= Edward Hay-Drummond =

English clergyman

The Very Reverend Edward Auriol Hay-Drummond (10 April 1758, Westminster -30 December 1829), was an English clergyman.

==Early life==
Hay-Drummond was born on 10 April 1758 at Westminster and was baptised in St. Margaret's, Westminster. He was the fifth son of Robert Hay Drummond (1711–1776), the Archbishop of York, and Henrietta (née Auriol) (d. 1773).

He was educated at Christ Church, Oxford, matriculating in 1774, and receiving his BA in 1777, MA in 1780, and B&DD in 1791.

==Career==
He was Prebendary of York in 1784, then Chaplain in Ordinary to George III in 1789, and to William IV.

In 1789, he was Prebendary of Southwell. He also served as Rector of Rothbury, Northumberland, Rector of Hadleigh, Suffolk, for 33 years from 1796 to 1829 through an exchange with Dr. Watson, Prebendary of Southwell Minster in 1806, Rector of Dalham, Suffolk in 1822 and Dean of Bocking, Essex.

===Works===
Two of his works are still available today: "On the religious education of the poor", a sermon, preached at the Church of St. Botolph, Bishopsgate, London, 25 May 1800, before the Correspondent Board in London of the Society in Scotland; and "A steady attachment to the Christian faith. Peculiar duty of its established ministers." Preached in the parish church of Alnwick, in Northumberland, 8 August 1792.

==Personal life==
Hay-Drummond was twice married and is believed to have fathered a total of ten children. On 12 December 1782, he married Elizabeth Vismes (d. 1790), a daughter of William, Comte de Vismes. Before her death on 14 February 1790, they were the parents of:

- Henrietta Auriol Hay-Drummond (d. 1832), who married Morgan Watkins in 1831.
- Edward William Auriol Drummond-Hay (1785-1845), who married Louisa Margaret Thomson (d. 1869) in 1812.

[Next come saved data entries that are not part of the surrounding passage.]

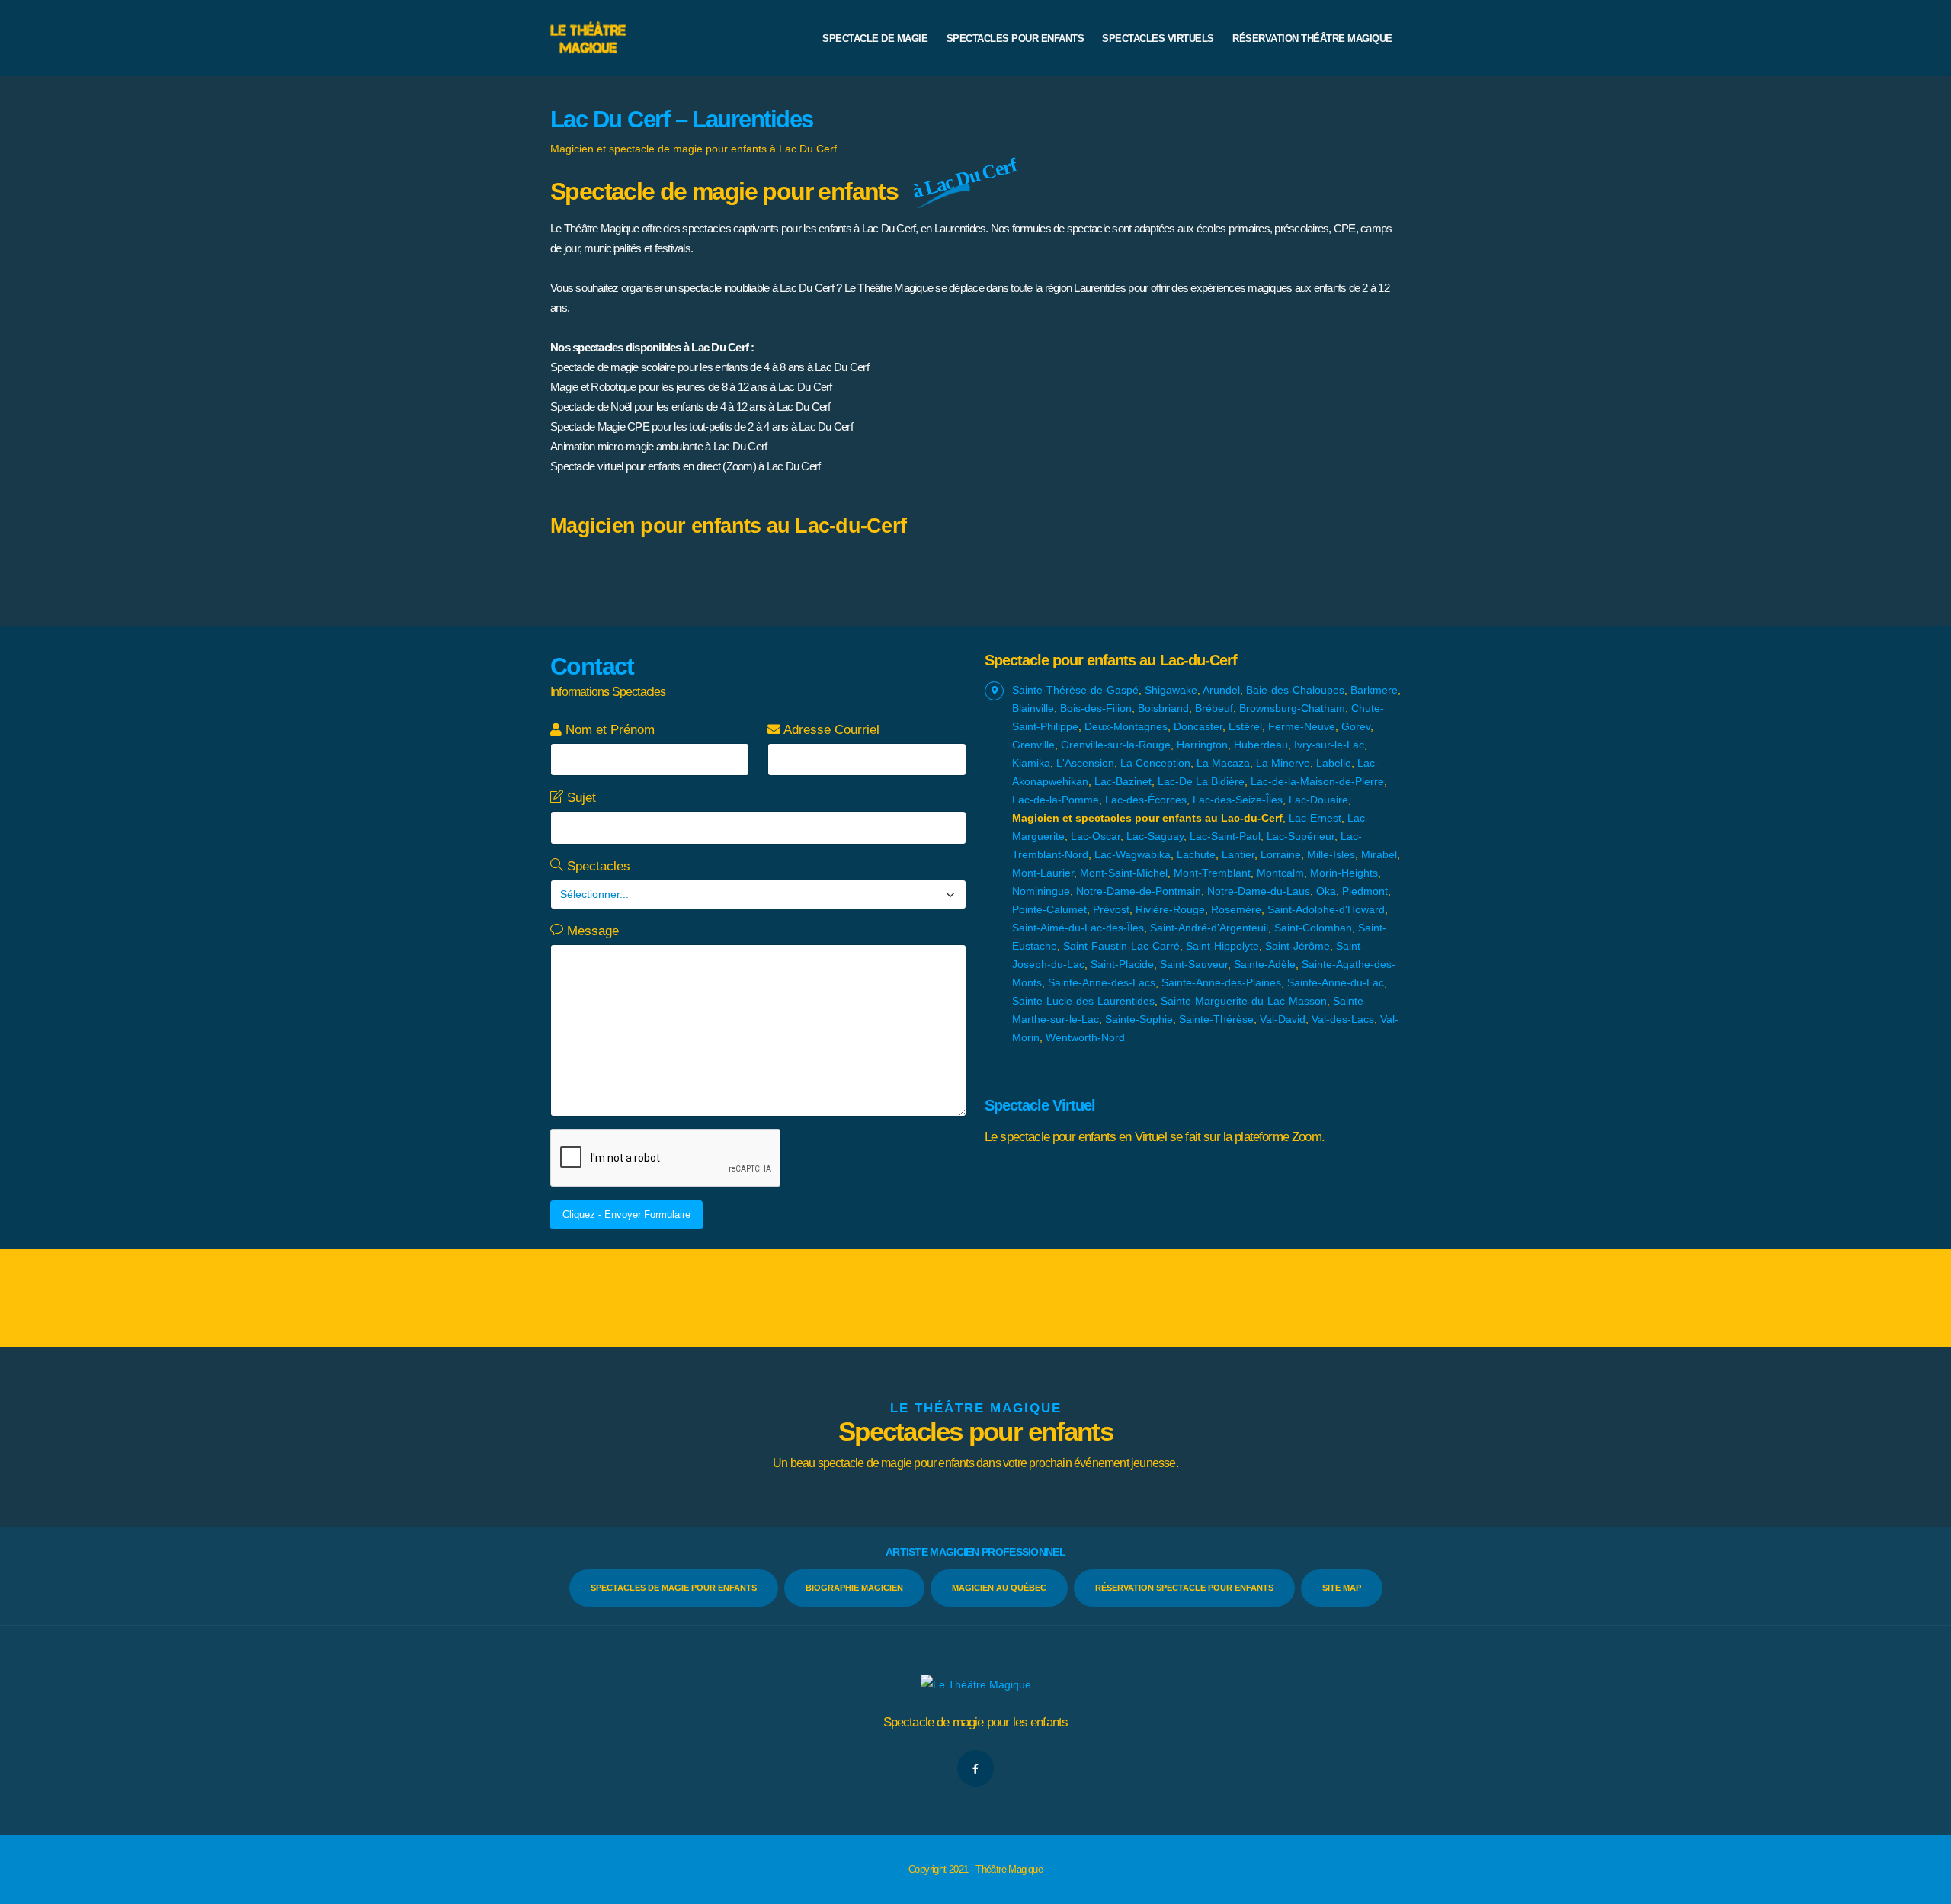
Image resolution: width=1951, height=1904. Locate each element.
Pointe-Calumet (1049, 909)
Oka (1326, 891)
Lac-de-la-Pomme (1055, 799)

On 24 May 1791, while "of the Parish of St Margaret's, Westminster", Hay-Drummond remarried to Amelia Emily Auriol (1762–1840) at St George's, Hanover Square. They were the parents of:

- Amelia Auriol Hay-Drummond (1794–1871), who eloped with his curate, George Wilkins, to Gretna Green, where they were married on 2 September 1811, ten days before her 17th birthday. The couple then returned to live in the parental home in Hadleigh, and went on to have fifteen children, a granddaughter of one of whom was Olave St. Clair Soames, who became World Chief Guide.

He died on 30 December 1829 in Hadleigh and was buried at Hadleigh within the altar rails on 9 January 1830. There is a mural monument on the south wall of the Lady Chapel at Hadleigh. His widow died on 7 October 1840, in Southwold, Suffolk.